The league fraternity has always been the natural home for the underdog. There is an egalitarian side to the sport not present in others, which has probably come from its working-class roots, but, if it's not already evident, Ged is by no means a soft touch.
"He has his moments," Deb says when asked about her husband's reputation as a bit of a hard man. "In the work environment you have to set standards and if anyone steps outside the line – particularly in that environment…"
She adds: "If you stuff up then 'see you later'."
Everyone can change, as Ged has come to learn through his work on the other side of the high fences, and he's not the hard man he was.
"As Dad has got older he's softened and put his hard days behind him," says James, a tradesman who has two daughters with wife Rachel. "His loving and softer side definitely came out, and it is obvious he loves spending time with all the girls in the family.
"I could not have asked for a better father. He has always been firm but fair, honest, fun-loving and hard-working and is well respected by his peers. He has never taken a backwards step in life and never lost his sense of humour, even when life threw him a few curveballs."
"His reputation sort of speaks for itself," says Ben. "You speak to anyone who knows him, played with him or worked with him, they'd all say the same thing. Most people acquire a softer side with age and sometimes with Dad that has been quite weird to see. What he's going through has brought that side out as well – we all knew he had it, he just didn't show it that often. But now with where he's at, it's coming out a lot more. It's been nice to see after growing up for 29 years with a pretty tough and stubborn father.
"As I got older and got to the stage where I was taking more responsibility for myself, he was hard on me, especially as a teenager – 17, 18, 19, when you're a bit rebellious – he was tough. But as I got older I realised it was all for a reason. He knew I wanted to be a professional sportsman and he was drilling that into me as I started to make a career in cricket. I didn't realise it at the time but when I look back I know he was doing it for the right reasons.
"Those two or three years when I was living at home in Cumbria and spending the summers in Durham, having him around me – obviously being a professional sportsman himself and having coached for many years – he showed me the way. He used to get me out of bed early to go to the gym with him when I didn't want to… all that kind of stuff you don't appreciate at the time but looking back now I do.

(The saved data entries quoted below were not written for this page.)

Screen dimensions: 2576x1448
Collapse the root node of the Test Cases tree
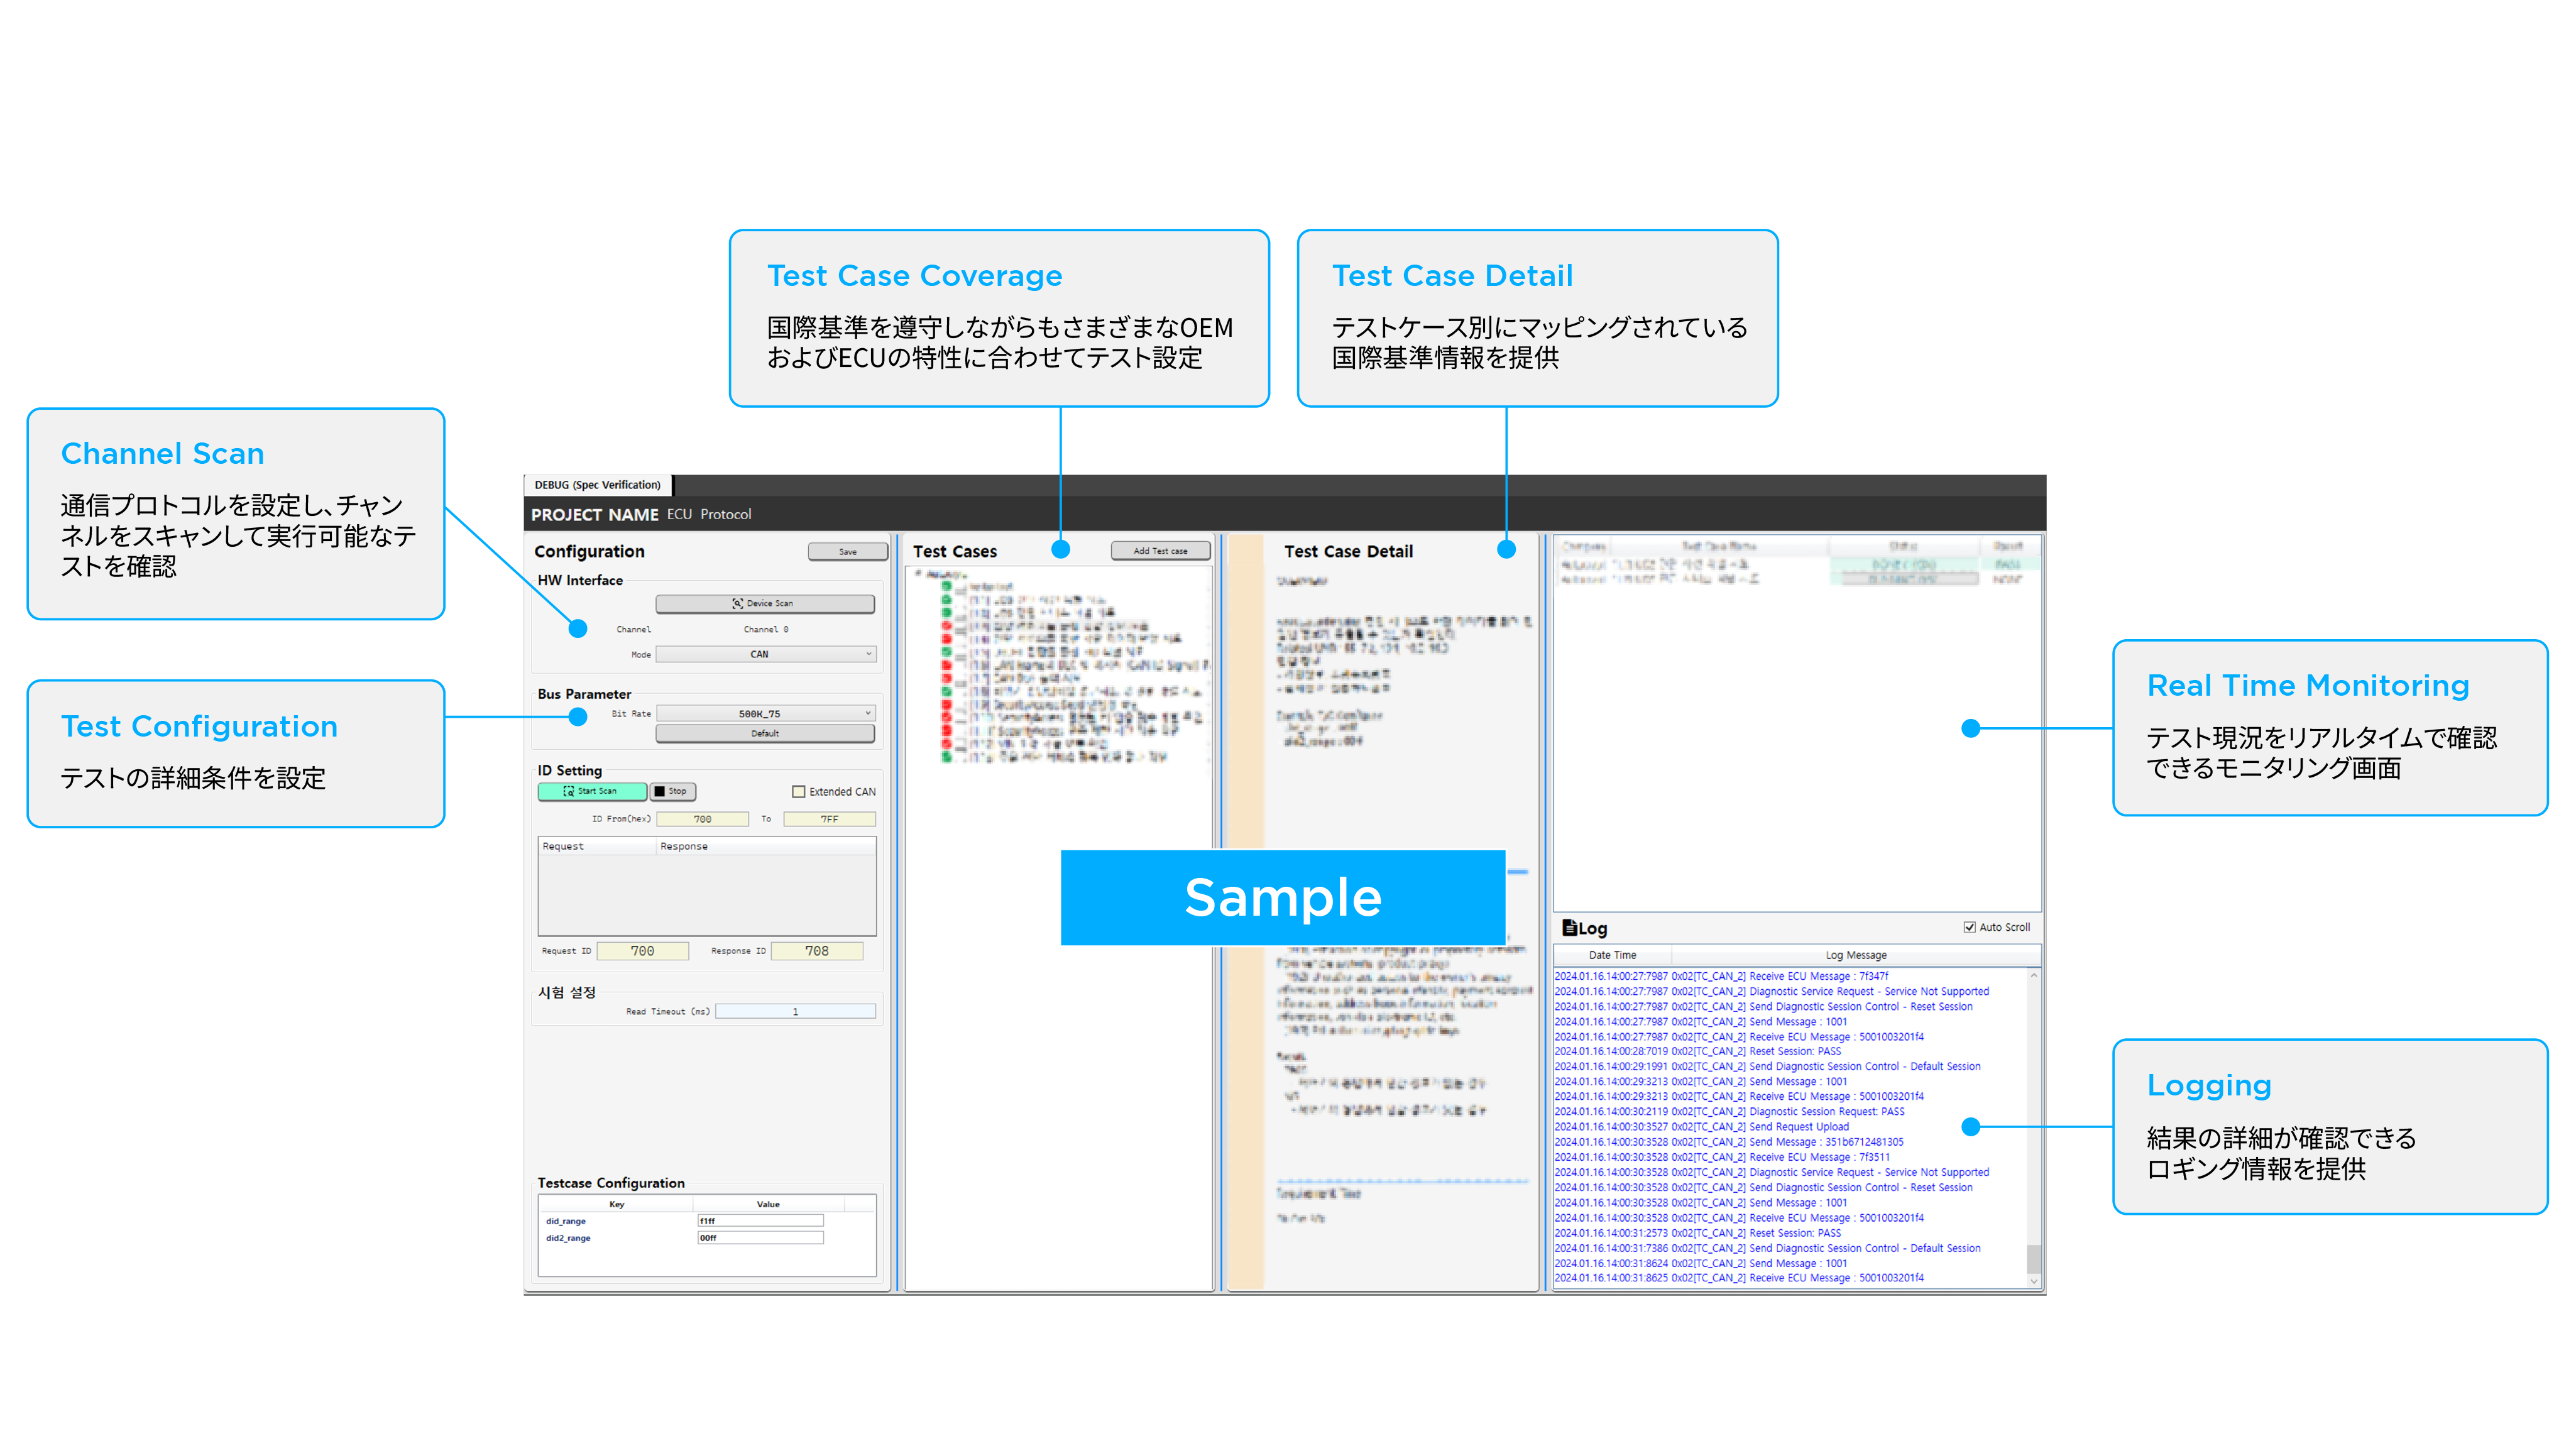(919, 573)
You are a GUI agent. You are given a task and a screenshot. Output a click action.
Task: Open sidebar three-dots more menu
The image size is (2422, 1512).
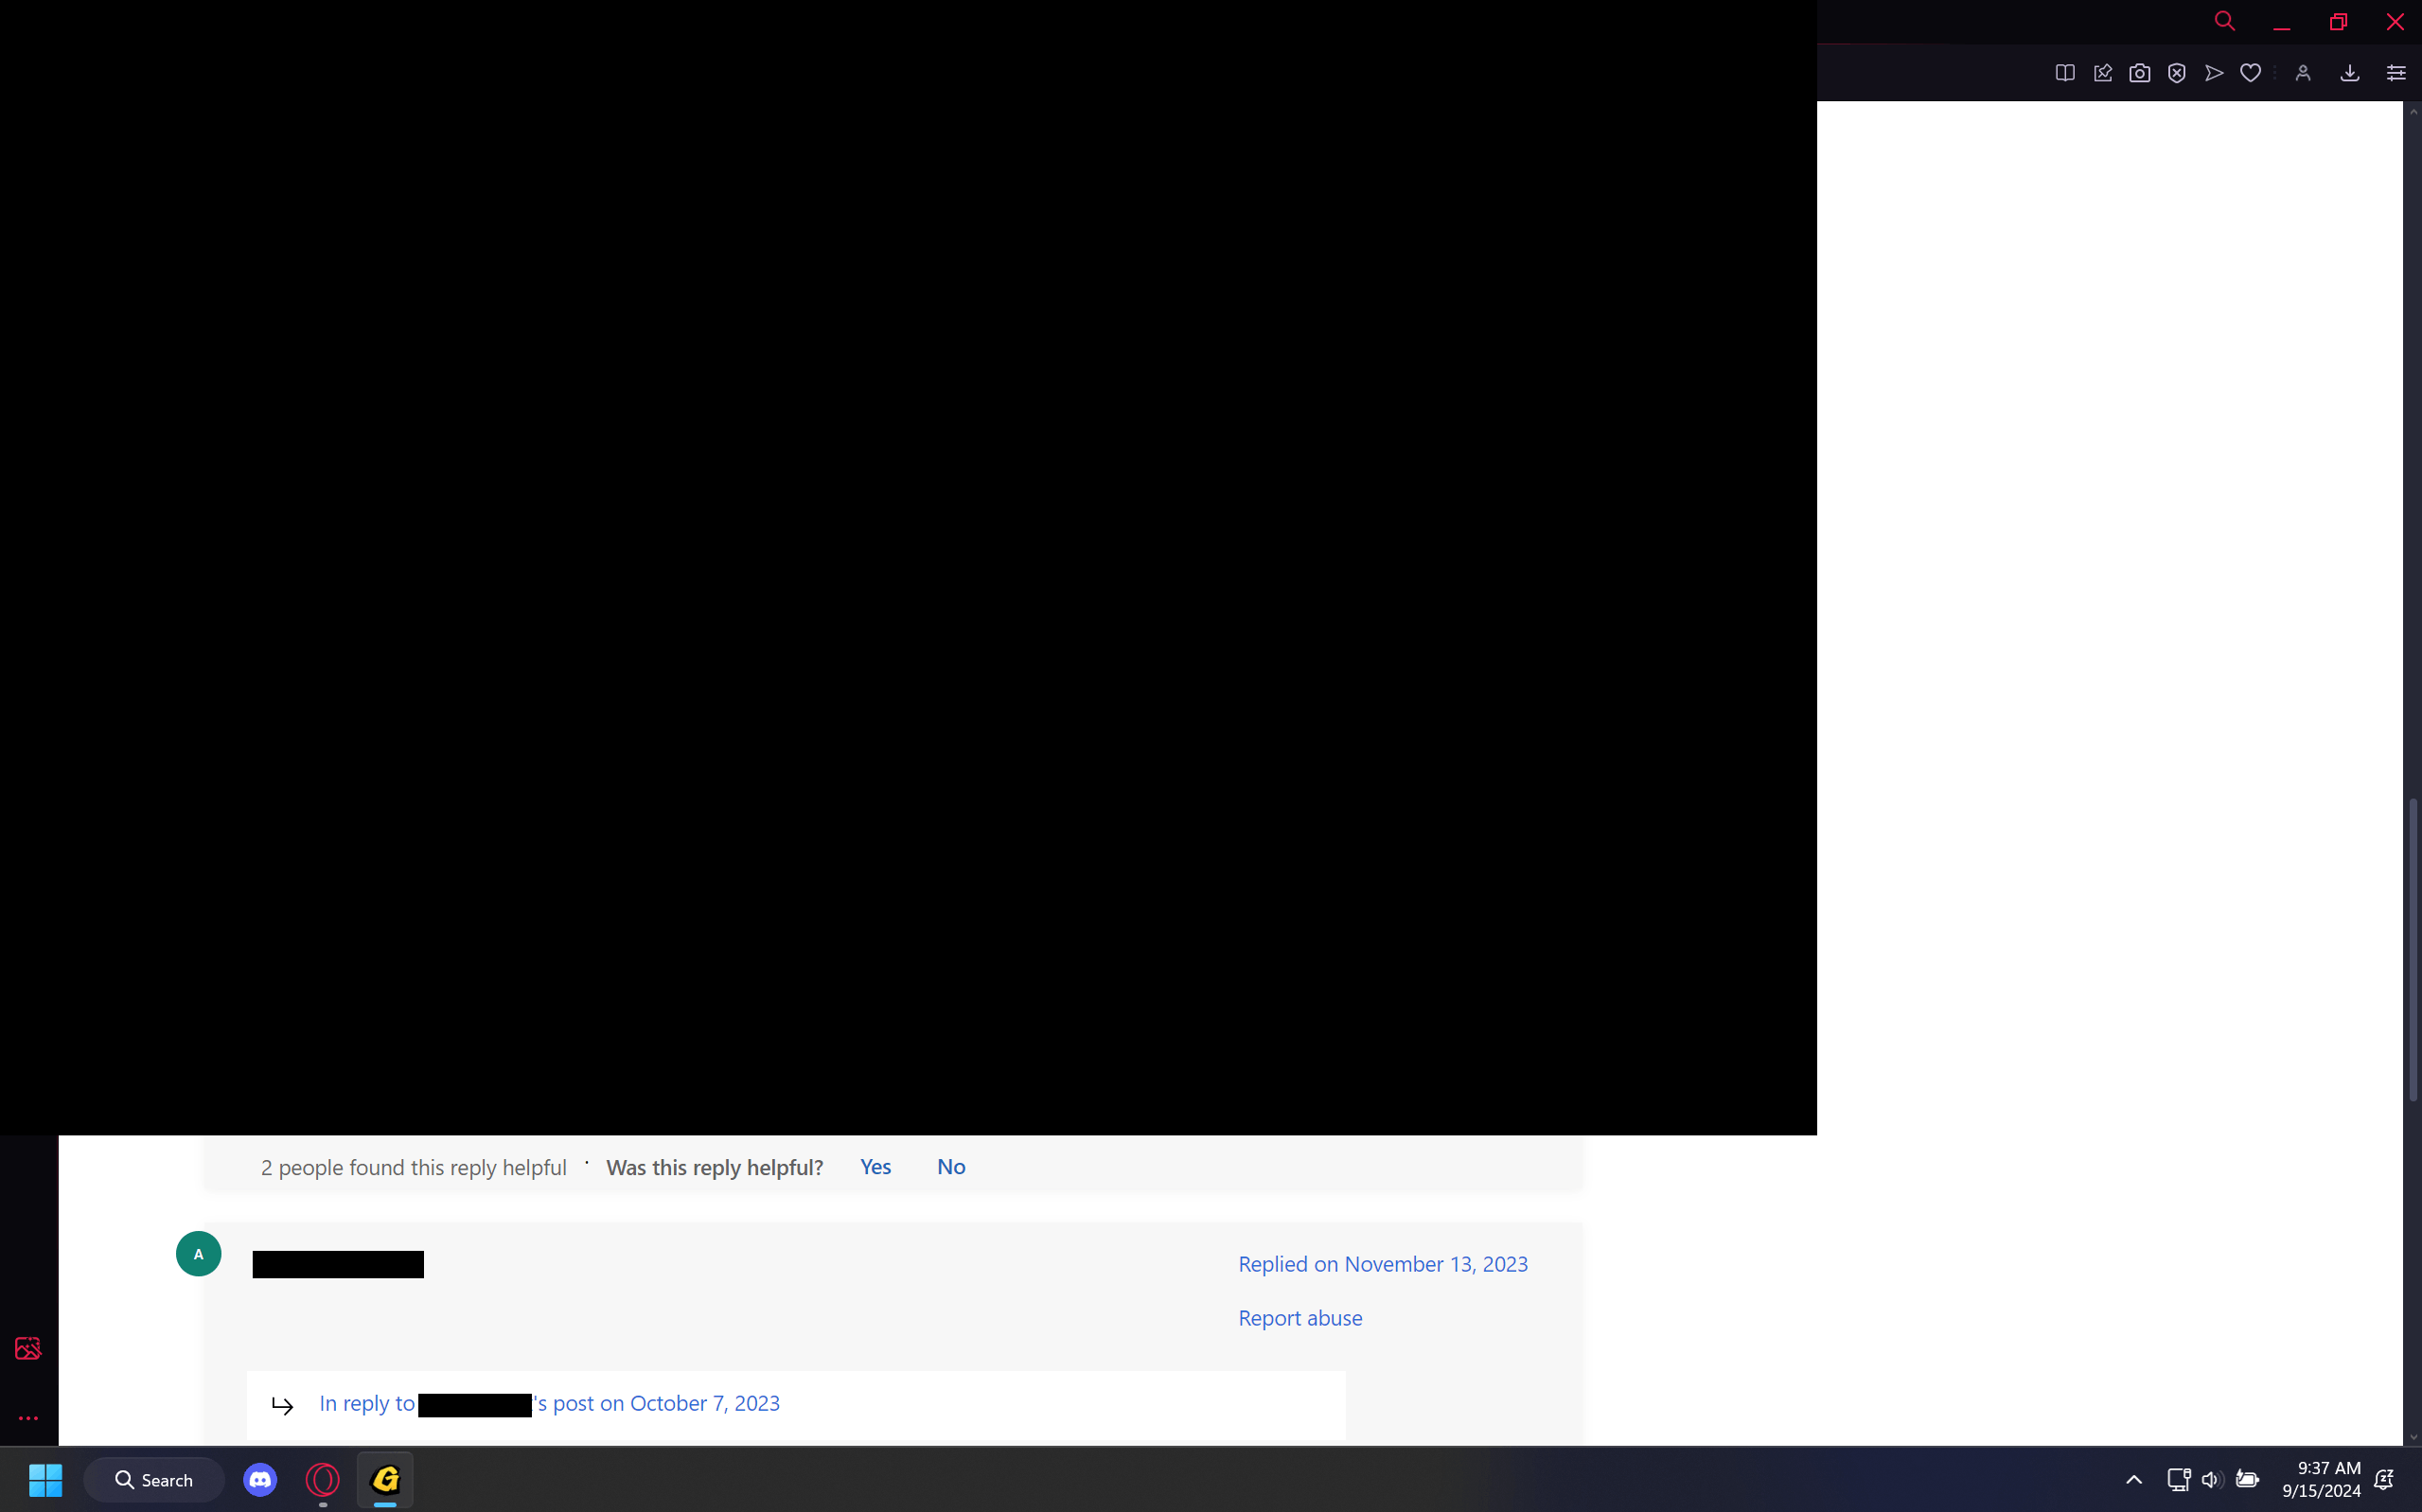28,1418
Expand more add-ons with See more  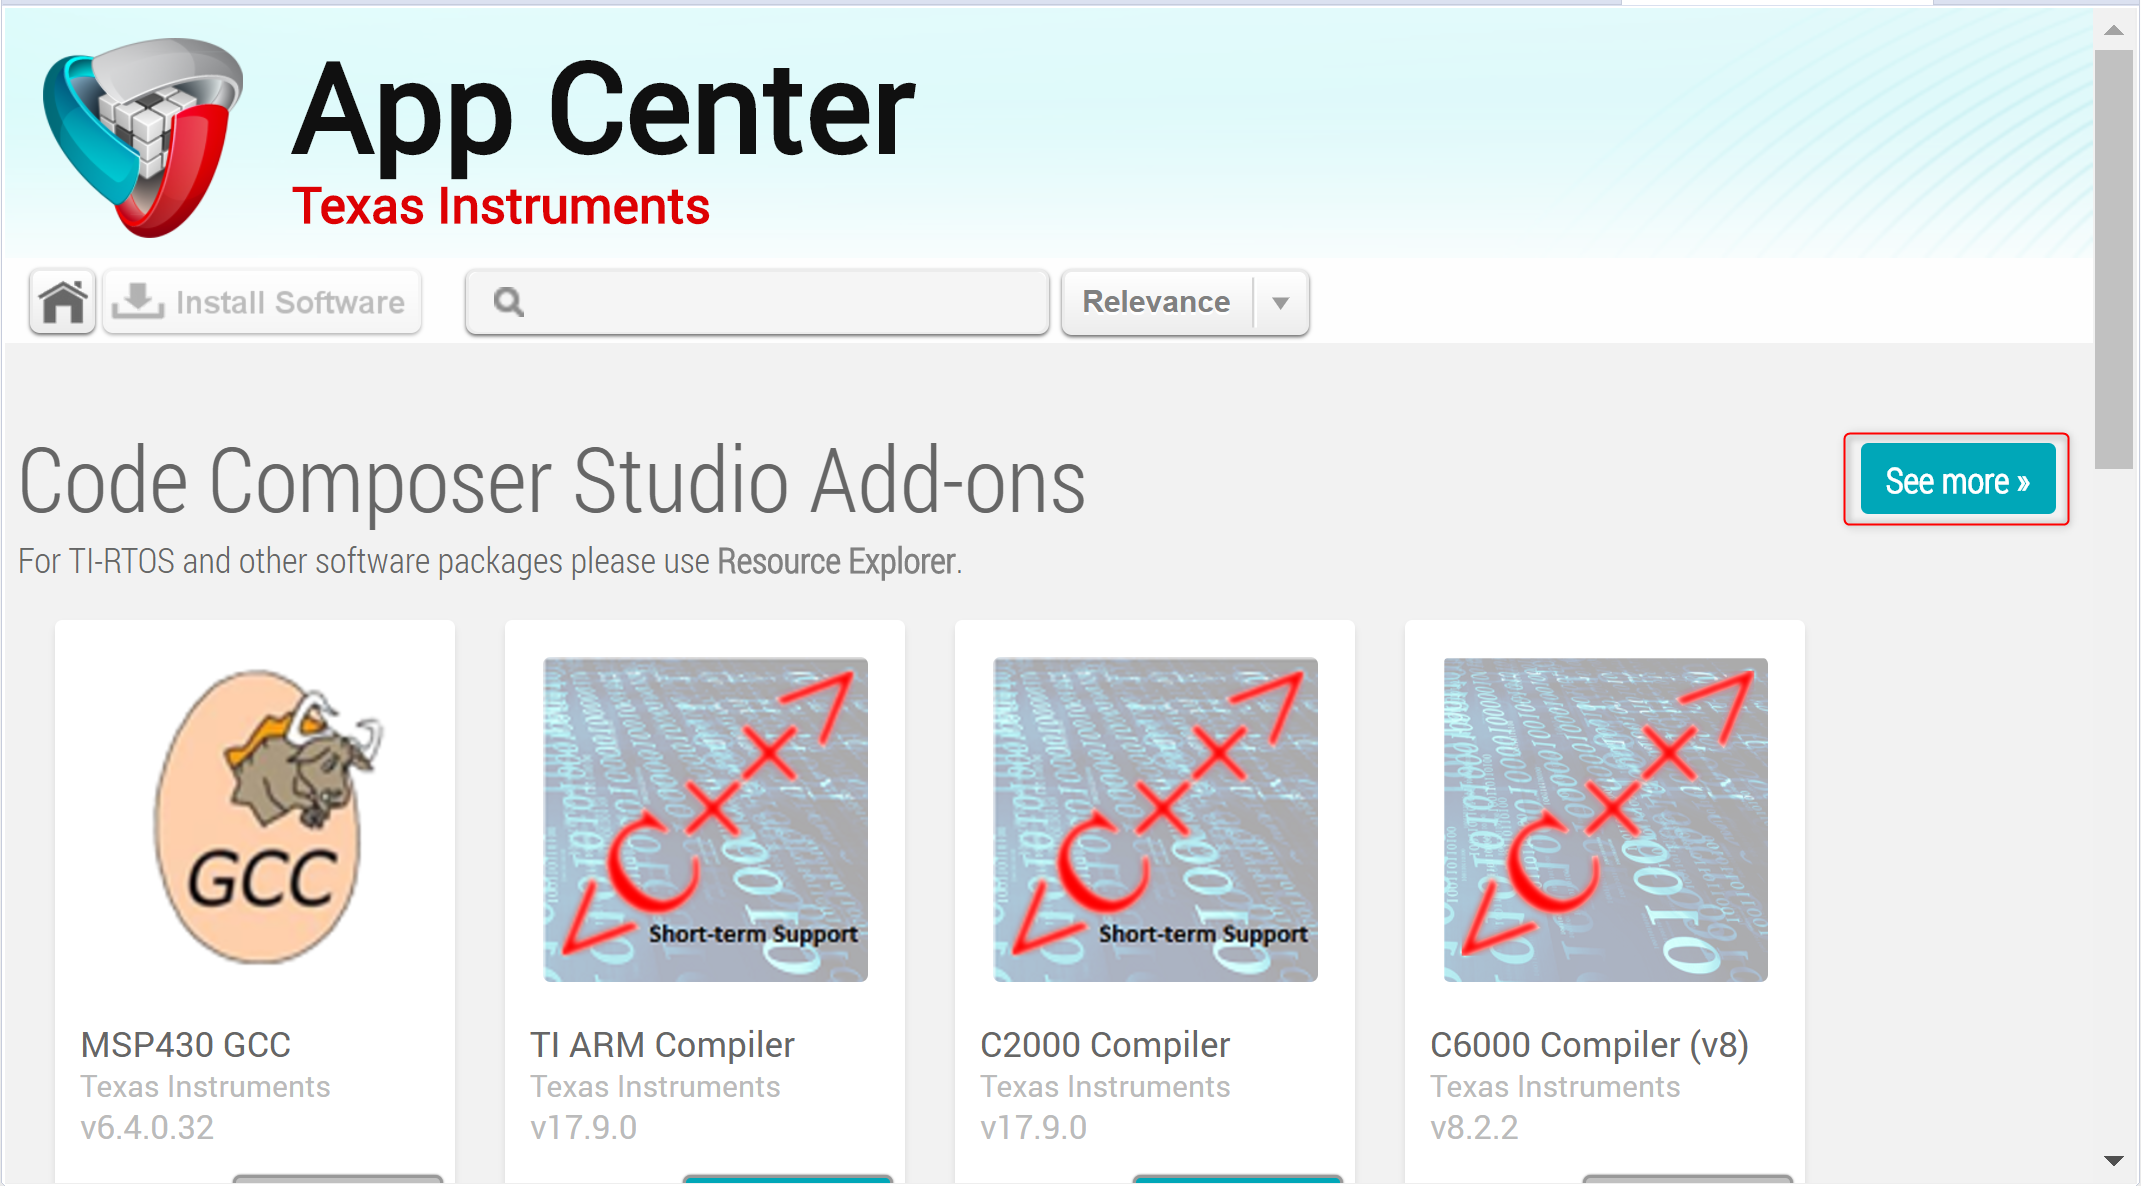(1956, 479)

"It's served me well in life in general – not just cricket. I've spent so much time away from home having to fend for myself at such a young age, it was really character building."
In early July, to mark 30 years together, Ged suggested he and Deb reconfirm their marriage vows. About 50 people attended and it was live-streamed to friends and family around New Zealand and the world, including England (where Ben tuned in), Australia, South Africa and Japan.
As part of the ceremony, a video of their first wedding was played. The significance of the moment and the memories stirred up by the flickering images meant there were tears. No wonder. But that's not all.
"It was emotional and sad but it was funny too," Deb says. "There were some great laughs."
It was a late night. They smile at the memory of it and are smiling still when I get up to leave.
With an uncertain and suddenly finite future, the Stokes's find comfort in shared memories.